Extract:
■ ■ ■

28 APRIL
Guilty!
‘And when the woman saw that the tree was good for food, and that it was pleasant to the eyes, and a tree to be desired to make one wise, she took of the fruit thereof, and did eat, and gave also unto her husband with her; and he did eat.’ Genesis 3:6
SUGGESTED FURTHER READING: 2 Timothy 2:15–3:9
The facts. Eve completed the transgression by actually eating the fruit, in a daring spirit, despising the threatening of the God who made her. She gave to her husband and he did eat. It should seem Adam was absent at first, but now sin had hardened her heart, she sought him out to make him partner in her iniquity. I suppose she used some arguments, because the Lord charges Adam not only with taking the fruit from her hand, but with hearkening to her voice. As she had eaten and was yet alive, she might, from that circumstance, tempt him to doubt and disbelieve the threatening as she had done before him. Observe:
(i) When Satan has prevailed upon any to sin, he will not suffer them to sin alone, but employs them as instruments to tempt others. Many of you know this but too well. It is a small thing for you to break God’s commands yourself, unless you can seduce others. When Adam came to consider what he had done, his answer to the Lord intimates that he wished he had never seen the face of Eve. O what a miserable greeting will those have in the other world who have helped to ruin each other in this. How will they revile and charge and curse each other!

■ ■ ■

Collected data:
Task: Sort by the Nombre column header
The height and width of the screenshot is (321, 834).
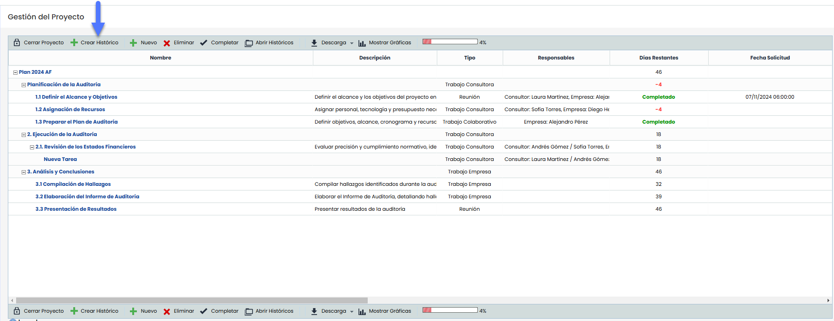Action: [x=160, y=58]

■ ■ ■

Task prompt: In the reading titled "Guilty!", what two things does the Lord charge Adam with?

Task output: Taking the fruit from her hand and hearkening to her voice.